DATASET CONTENT:
-- -- --
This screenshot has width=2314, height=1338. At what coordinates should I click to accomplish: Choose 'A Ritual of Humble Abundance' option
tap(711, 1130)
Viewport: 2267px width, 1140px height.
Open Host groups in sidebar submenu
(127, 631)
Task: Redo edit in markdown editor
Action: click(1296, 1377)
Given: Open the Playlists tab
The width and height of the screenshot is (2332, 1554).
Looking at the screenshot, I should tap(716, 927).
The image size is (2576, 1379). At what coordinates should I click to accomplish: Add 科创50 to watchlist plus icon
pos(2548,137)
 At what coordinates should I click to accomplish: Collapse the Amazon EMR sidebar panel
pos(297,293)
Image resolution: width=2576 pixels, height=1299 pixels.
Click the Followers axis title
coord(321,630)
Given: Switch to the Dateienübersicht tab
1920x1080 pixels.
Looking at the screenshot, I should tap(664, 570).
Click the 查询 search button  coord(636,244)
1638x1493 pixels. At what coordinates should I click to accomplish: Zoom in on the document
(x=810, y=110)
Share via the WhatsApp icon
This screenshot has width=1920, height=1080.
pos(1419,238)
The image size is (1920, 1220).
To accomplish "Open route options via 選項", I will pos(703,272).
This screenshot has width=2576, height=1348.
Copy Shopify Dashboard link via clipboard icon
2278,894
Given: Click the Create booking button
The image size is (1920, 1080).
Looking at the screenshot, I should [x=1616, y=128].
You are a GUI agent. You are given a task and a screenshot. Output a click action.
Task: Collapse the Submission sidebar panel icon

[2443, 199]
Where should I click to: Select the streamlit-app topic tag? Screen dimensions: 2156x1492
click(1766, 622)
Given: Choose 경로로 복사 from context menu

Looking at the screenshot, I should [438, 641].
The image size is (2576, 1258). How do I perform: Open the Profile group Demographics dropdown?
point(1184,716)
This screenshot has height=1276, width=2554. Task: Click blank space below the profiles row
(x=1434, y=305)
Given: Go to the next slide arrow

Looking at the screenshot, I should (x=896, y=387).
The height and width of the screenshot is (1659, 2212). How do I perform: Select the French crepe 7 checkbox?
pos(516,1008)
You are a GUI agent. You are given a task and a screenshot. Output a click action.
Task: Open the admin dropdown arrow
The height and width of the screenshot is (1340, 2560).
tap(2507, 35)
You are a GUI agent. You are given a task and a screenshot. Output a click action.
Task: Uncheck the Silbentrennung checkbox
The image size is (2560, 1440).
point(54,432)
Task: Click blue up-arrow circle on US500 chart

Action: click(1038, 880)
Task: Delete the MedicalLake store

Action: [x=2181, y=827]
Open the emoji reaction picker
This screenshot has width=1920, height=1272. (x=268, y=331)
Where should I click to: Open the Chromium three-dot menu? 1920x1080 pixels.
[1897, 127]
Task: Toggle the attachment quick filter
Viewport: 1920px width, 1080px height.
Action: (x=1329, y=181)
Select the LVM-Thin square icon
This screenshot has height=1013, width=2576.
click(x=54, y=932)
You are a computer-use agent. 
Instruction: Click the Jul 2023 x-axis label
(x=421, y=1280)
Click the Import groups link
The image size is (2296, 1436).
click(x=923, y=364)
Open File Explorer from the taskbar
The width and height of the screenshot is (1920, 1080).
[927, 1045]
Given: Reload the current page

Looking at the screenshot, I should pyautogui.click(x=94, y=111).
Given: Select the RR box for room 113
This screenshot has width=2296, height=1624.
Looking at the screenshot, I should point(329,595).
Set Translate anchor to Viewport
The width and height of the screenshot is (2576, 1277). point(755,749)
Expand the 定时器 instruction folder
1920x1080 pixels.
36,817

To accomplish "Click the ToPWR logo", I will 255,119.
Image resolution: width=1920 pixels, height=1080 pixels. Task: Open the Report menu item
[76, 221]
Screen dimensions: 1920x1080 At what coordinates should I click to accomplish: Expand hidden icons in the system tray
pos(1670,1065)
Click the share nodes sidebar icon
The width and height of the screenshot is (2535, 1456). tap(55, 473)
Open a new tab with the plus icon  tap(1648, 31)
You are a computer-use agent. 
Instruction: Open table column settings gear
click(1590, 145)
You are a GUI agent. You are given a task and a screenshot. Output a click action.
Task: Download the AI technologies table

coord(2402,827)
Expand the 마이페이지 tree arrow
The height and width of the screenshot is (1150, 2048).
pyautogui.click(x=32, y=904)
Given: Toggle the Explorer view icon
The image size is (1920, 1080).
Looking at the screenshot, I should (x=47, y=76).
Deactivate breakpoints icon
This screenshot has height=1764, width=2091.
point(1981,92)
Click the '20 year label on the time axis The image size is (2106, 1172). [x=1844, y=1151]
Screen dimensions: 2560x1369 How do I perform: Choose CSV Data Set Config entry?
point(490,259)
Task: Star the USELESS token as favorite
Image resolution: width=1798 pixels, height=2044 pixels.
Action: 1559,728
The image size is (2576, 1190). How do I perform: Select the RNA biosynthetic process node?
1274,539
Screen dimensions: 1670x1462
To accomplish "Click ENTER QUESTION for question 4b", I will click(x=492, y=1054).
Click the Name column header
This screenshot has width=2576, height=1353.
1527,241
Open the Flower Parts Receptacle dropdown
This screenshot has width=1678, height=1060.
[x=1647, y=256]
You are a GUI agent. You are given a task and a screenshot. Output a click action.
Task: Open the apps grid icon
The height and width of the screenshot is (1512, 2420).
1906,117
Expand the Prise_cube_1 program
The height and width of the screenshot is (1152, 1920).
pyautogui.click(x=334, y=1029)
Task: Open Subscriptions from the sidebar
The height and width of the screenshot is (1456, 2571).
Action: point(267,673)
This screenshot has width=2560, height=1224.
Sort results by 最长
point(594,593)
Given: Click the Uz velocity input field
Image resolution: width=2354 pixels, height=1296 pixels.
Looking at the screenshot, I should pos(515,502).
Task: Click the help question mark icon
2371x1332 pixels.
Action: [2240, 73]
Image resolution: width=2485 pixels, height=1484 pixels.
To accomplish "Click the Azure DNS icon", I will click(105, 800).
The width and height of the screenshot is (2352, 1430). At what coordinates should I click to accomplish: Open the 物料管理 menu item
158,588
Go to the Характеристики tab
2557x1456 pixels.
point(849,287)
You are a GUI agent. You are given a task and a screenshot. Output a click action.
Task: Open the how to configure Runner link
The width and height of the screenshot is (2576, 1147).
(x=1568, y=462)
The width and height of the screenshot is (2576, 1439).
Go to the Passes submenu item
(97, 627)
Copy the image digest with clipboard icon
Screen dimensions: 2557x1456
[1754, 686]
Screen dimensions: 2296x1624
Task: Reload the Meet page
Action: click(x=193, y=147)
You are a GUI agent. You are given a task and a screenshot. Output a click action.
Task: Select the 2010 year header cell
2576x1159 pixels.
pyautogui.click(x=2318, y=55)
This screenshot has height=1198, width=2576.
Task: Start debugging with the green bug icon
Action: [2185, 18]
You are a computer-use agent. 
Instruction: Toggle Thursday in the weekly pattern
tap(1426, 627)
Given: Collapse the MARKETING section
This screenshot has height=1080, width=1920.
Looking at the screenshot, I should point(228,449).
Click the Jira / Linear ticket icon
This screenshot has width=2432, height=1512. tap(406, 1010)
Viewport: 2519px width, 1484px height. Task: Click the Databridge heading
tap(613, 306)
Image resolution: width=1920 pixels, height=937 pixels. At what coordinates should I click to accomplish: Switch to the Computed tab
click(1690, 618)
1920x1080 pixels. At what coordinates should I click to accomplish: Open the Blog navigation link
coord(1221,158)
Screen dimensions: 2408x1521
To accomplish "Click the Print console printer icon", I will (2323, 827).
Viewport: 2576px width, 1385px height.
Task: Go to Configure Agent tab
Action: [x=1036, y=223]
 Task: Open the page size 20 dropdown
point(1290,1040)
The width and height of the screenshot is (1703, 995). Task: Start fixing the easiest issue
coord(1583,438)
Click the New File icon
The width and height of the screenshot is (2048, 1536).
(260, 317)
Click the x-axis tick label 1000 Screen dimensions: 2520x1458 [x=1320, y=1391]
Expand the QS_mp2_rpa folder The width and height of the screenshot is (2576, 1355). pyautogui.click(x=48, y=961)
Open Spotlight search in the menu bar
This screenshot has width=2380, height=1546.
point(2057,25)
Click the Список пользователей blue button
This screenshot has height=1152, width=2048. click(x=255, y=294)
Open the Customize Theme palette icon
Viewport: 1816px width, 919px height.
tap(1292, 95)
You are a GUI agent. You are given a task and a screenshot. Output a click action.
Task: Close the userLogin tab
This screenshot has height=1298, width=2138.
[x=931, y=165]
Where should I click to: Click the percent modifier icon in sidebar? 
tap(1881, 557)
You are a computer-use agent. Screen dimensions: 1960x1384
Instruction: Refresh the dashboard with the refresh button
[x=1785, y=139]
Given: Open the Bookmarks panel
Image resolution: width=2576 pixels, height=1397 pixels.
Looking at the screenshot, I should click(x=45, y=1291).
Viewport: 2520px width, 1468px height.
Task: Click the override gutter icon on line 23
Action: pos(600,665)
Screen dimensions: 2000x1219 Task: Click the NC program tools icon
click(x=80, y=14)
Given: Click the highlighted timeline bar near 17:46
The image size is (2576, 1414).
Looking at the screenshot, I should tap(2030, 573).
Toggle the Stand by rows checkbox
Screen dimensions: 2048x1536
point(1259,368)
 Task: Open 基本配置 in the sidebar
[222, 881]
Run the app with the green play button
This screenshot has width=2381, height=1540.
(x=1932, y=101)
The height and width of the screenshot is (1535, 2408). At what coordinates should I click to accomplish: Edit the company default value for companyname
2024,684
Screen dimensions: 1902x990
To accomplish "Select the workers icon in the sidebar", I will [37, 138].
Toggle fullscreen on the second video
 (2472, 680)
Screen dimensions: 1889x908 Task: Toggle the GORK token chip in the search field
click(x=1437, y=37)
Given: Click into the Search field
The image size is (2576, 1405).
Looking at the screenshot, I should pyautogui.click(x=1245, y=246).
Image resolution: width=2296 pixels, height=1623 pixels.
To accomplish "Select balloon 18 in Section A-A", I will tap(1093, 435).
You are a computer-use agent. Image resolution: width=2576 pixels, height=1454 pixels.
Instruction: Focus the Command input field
-- -- --
EXERCISE: From the opening line of the data above through the line holding "Given: Click the Create booking button", give every line again exactly as it stands.

EXERCISE RESPONSE:
This screenshot has width=2314, height=1338. At what coordinates should I click to accomplish: Choose 'A Ritual of Humble Abundance' option
tap(711, 1130)
Viewport: 2267px width, 1140px height.
Open Host groups in sidebar submenu
(127, 631)
Task: Redo edit in markdown editor
Action: click(1296, 1377)
Given: Open the Playlists tab
The width and height of the screenshot is (2332, 1554).
Looking at the screenshot, I should tap(716, 927).
The image size is (2576, 1379). At what coordinates should I click to accomplish: Add 科创50 to watchlist plus icon
pos(2548,137)
 At what coordinates should I click to accomplish: Collapse the Amazon EMR sidebar panel
pos(297,293)
Image resolution: width=2576 pixels, height=1299 pixels.
Click the Followers axis title
coord(321,630)
Given: Switch to the Dateienübersicht tab
1920x1080 pixels.
Looking at the screenshot, I should tap(664, 570).
Click the 查询 search button  coord(636,244)
1638x1493 pixels. At what coordinates should I click to accomplish: Zoom in on the document
(x=810, y=110)
Share via the WhatsApp icon
This screenshot has width=1920, height=1080.
pos(1419,238)
The image size is (1920, 1220).
To accomplish "Open route options via 選項", I will pos(703,272).
This screenshot has width=2576, height=1348.
Copy Shopify Dashboard link via clipboard icon
2278,894
Given: Click the Create booking button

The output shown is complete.